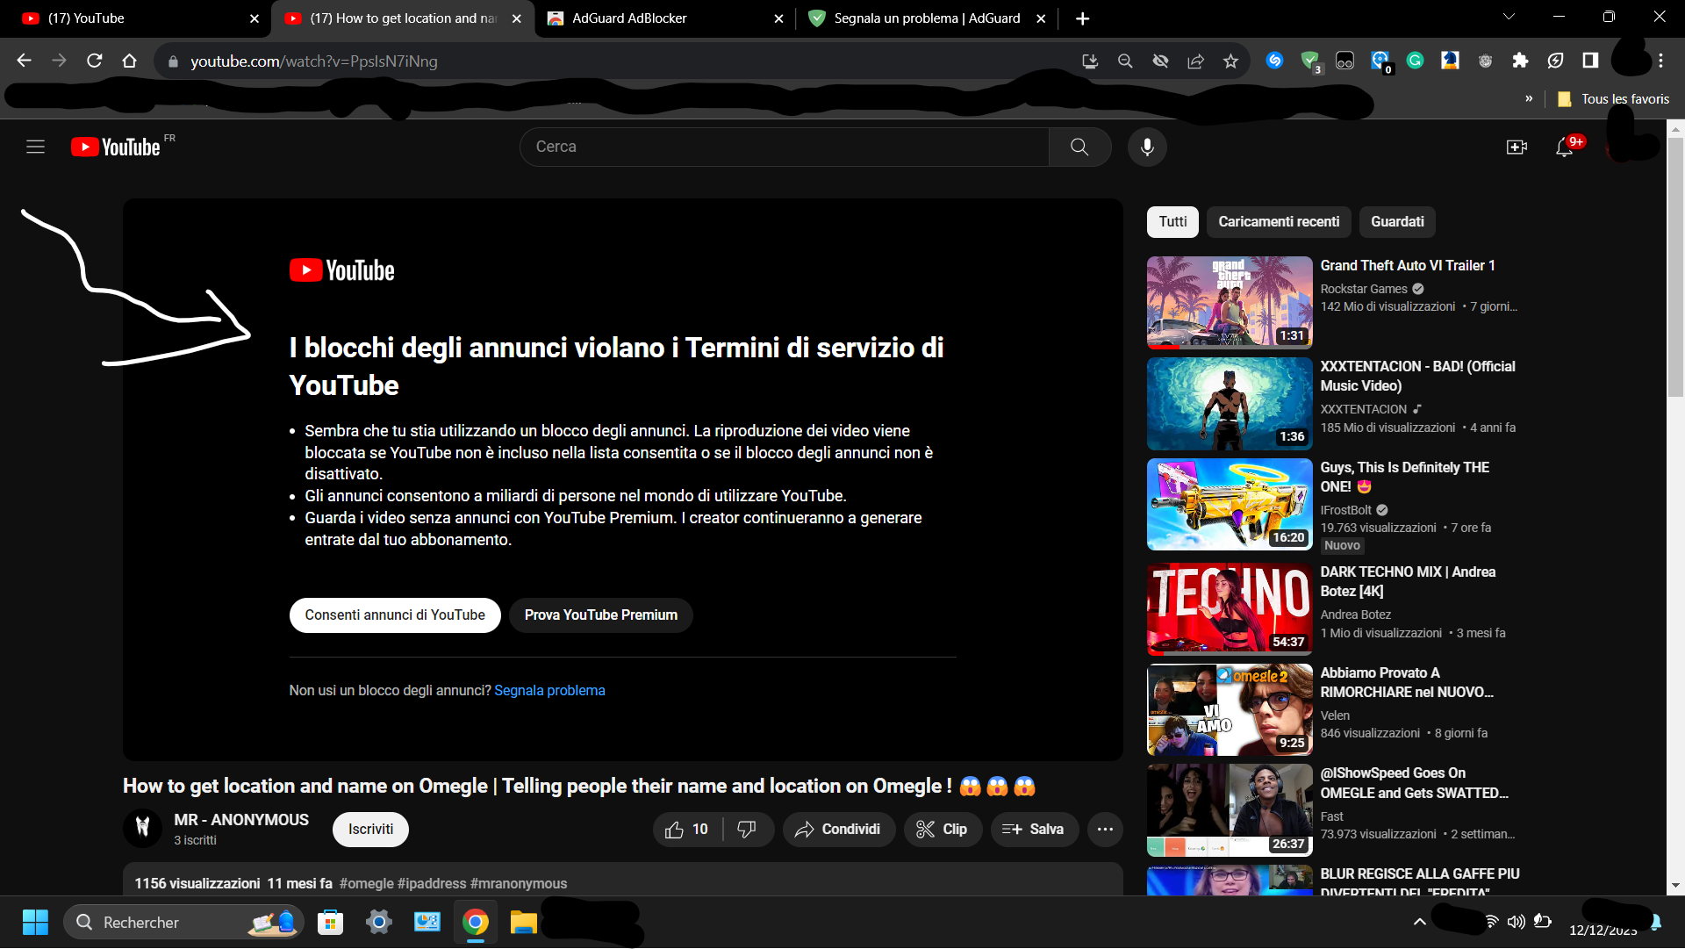Switch to the AdGuard AdBlocker tab
Image resolution: width=1685 pixels, height=949 pixels.
click(x=629, y=18)
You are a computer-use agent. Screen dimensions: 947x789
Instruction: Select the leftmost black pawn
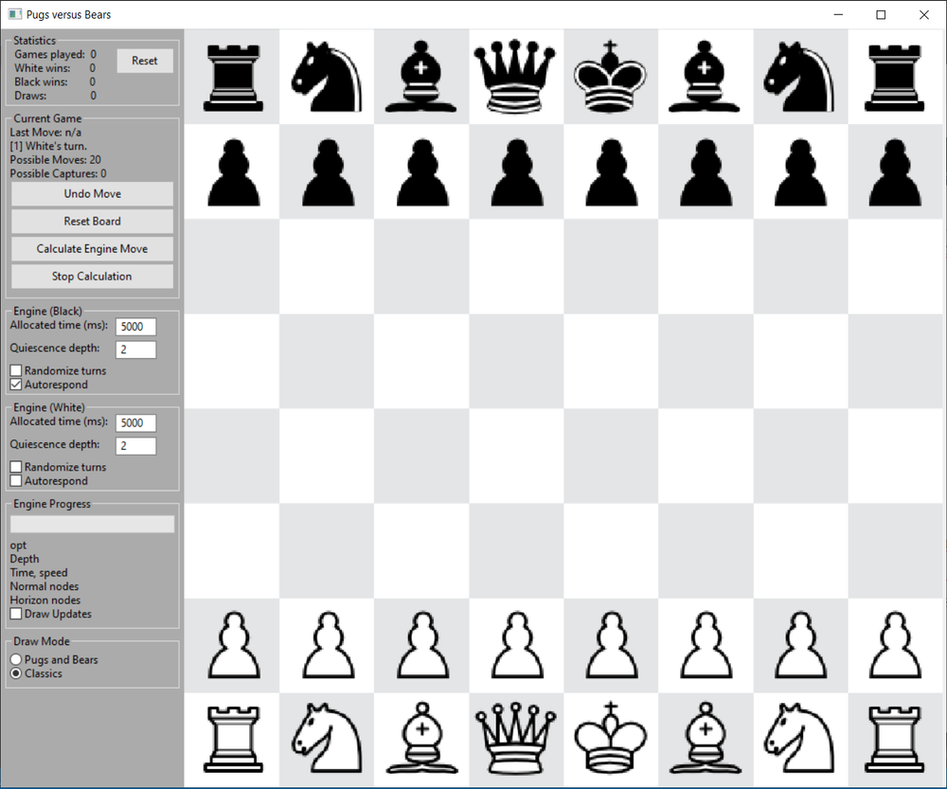(232, 170)
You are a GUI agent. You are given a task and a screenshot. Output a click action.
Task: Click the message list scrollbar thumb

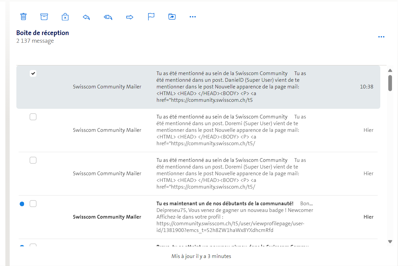tap(390, 83)
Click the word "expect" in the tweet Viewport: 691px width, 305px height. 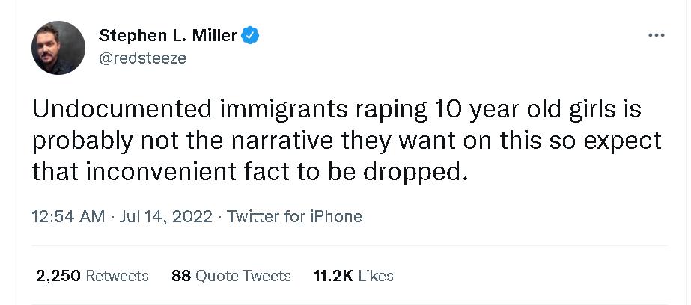(x=621, y=141)
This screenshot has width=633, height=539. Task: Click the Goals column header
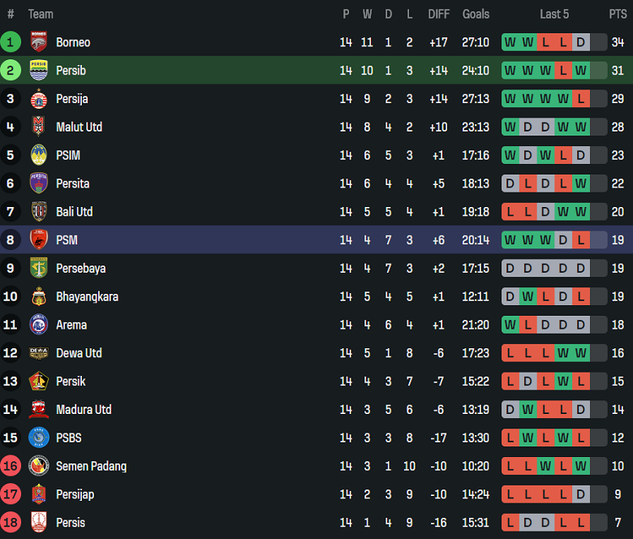476,14
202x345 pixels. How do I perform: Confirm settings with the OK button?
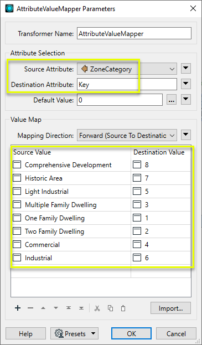[x=131, y=334]
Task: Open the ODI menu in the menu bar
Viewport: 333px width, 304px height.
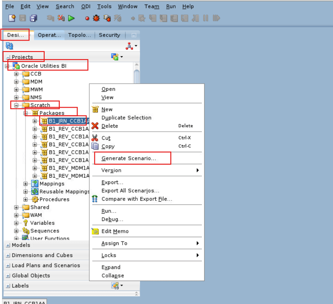Action: [x=86, y=6]
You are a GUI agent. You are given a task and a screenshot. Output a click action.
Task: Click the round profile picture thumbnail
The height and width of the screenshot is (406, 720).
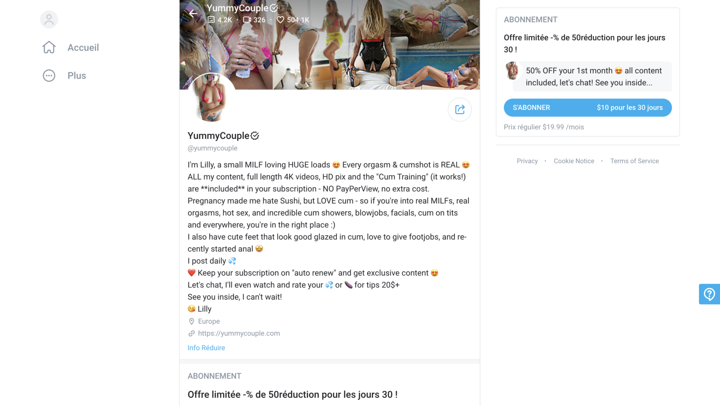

========

- [Task prompt] Starting at the line that contains "202x345 pixels. How" and ending after the line that contains "Action: [x=86, y=6]", rewrite those records as a two-column CSV with the columns instruction and click. Each record gets one row, with its text and its answer each in a single quoted field, line breaks replaced by spaces, and the pictures left out.

- [Full response]
instruction,click
"202x345 pixels. How do I perform: Confirm settings with the OK button?","[x=131, y=334]"
"Task: Open the ODI menu in the menu bar Viewport: 333px width, 304px height.","Action: [x=86, y=6]"